#### Task instructions
Can you carry on the biography of Zuni artist Percy Tsisete Sandy below, picking up after its final sentence?

#### Extract
________________________

- Born: November 11, 1918 Zuni Pueblo, New Mexico
- Died: May 1974 (aged 55) Taos, New Mexico
- Known for: gouache watercolor painting
- Spouse: Peggy Mirabel

= Percy Tsisete Sandy =

American (Zuni) artist

Percy Tsisete Sandy (1918–1974) was a Zuni artist. His native name was Kai-Sa (Red Moon); he is also known as Percy Sandy Tsisete. His paintings were signed with the name Kai-Sa.

==Education==
Kai-Sa was born on the Zuni Pueblo in Northern New Mexico. He began painting in his youth while attending Zuni Day School. Later he enrolled in art programs in Albuquerque, and at the Sherman Institute in Riverside, California, and the Santa Fe Indian School in Santa Fe.

==Biography==

Kai-Sa married Peggy Mirabel. The two moved to Taos as Mirabel was from Taos Pueblo. They had three sons and a daughter.

After moving to Taos, Kai-Sa met Helene Wurlitzer, a philanthropist who supported the work of numerous artists in New Mexico. After having his family over for dinner, she made a commitment to fund his art practice by establishing a credit account for him at a local art supply store. In 1955 he received a fellowship grant from Wurlitzer's foundation.

The primary subject matter of his paintings were ceremonial rituals within Native communities, including Zuni, Taos, Apache and Navajo cultures. He is known for his watercolor and gouache paintings of Kachina entities and dancers, and for his murals at the La Fonda Hotel in Taos, New Mexico, and at the Black Rock School and Black Rock Hospital in New Mexico.

________________________

#### Items from a dataset
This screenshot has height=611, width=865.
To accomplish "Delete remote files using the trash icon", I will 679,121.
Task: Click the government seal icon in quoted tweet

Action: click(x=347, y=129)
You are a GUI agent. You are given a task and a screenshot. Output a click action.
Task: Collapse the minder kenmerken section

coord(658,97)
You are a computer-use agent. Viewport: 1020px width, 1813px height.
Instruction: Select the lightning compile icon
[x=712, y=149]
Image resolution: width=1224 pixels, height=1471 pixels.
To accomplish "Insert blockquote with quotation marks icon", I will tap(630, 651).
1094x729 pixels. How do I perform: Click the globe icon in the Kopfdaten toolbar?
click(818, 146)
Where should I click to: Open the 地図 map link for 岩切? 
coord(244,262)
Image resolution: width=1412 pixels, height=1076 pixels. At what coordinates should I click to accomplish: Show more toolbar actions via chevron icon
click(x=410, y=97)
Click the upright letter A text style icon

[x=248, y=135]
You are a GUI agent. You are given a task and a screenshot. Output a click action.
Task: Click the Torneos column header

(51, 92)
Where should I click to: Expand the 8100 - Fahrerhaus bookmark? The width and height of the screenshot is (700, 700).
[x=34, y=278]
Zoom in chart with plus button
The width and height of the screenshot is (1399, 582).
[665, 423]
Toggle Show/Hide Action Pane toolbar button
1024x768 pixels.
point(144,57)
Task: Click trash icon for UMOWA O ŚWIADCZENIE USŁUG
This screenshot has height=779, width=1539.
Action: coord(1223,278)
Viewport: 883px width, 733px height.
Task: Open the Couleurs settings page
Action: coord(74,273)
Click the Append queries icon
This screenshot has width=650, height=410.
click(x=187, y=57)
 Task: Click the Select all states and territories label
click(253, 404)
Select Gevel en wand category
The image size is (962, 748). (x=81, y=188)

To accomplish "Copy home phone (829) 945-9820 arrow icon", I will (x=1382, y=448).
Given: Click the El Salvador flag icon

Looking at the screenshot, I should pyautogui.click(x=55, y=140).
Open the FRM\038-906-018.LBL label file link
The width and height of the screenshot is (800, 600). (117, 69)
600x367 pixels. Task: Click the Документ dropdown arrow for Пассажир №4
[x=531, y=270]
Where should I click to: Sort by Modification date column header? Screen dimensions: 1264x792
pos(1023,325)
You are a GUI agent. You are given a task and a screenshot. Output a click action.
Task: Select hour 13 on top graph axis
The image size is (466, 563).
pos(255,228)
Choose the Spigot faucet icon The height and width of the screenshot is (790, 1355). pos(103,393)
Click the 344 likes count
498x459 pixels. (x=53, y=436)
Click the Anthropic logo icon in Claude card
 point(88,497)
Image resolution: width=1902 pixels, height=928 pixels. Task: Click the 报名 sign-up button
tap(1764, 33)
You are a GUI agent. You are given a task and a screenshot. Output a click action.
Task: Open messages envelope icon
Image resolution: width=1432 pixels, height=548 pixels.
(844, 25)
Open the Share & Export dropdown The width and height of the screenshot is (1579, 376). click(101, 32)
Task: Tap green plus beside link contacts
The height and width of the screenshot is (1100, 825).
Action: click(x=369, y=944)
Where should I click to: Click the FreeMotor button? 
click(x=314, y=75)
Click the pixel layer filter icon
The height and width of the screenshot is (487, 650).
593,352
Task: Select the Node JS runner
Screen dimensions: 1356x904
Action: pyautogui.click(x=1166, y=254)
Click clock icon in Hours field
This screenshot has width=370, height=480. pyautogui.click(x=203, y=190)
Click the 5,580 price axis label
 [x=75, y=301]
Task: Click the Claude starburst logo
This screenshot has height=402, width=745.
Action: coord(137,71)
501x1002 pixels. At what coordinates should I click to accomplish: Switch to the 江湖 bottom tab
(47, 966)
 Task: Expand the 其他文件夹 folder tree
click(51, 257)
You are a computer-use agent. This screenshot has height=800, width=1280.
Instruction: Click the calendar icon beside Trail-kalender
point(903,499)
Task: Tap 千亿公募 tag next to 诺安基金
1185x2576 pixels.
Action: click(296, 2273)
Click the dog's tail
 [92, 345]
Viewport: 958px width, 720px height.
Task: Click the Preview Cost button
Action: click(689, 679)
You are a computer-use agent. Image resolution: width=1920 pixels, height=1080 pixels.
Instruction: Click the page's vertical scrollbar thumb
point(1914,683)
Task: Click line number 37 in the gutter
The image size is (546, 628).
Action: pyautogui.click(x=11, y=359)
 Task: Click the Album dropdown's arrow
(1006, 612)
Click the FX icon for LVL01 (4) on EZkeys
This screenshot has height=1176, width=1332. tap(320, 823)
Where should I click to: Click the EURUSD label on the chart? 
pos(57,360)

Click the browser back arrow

________________________

#### Answer box
Kai-Sa described his intentions as an artist in 1940, "As an Indian artist, I hope to be instrumental in artistically and authentically depicting the customs of my people." His works revealing ceremonial rituals of the Zuni (of which he was a tribal member), caused friction among members of the pueblo.

Kai-Sa was seriously injured in an accident in 1959, which periodically impaired his ability to paint, although he continued to exhibit his work.

==Collections==
Their work is held in the permanent collections of the Delaware Art Museum, the Gilcrease Museum, the Smithsonian Museum the Minneapolis Institute of Art. Other collections include the Heard Museum, the Museum of New Mexico, the Philbrook Art Center in Tulsa, Oklahoma, and the Indian Arts and Crafts Board the United Pueblo Agency of New Mexico, and the Museum of Northern Arizona.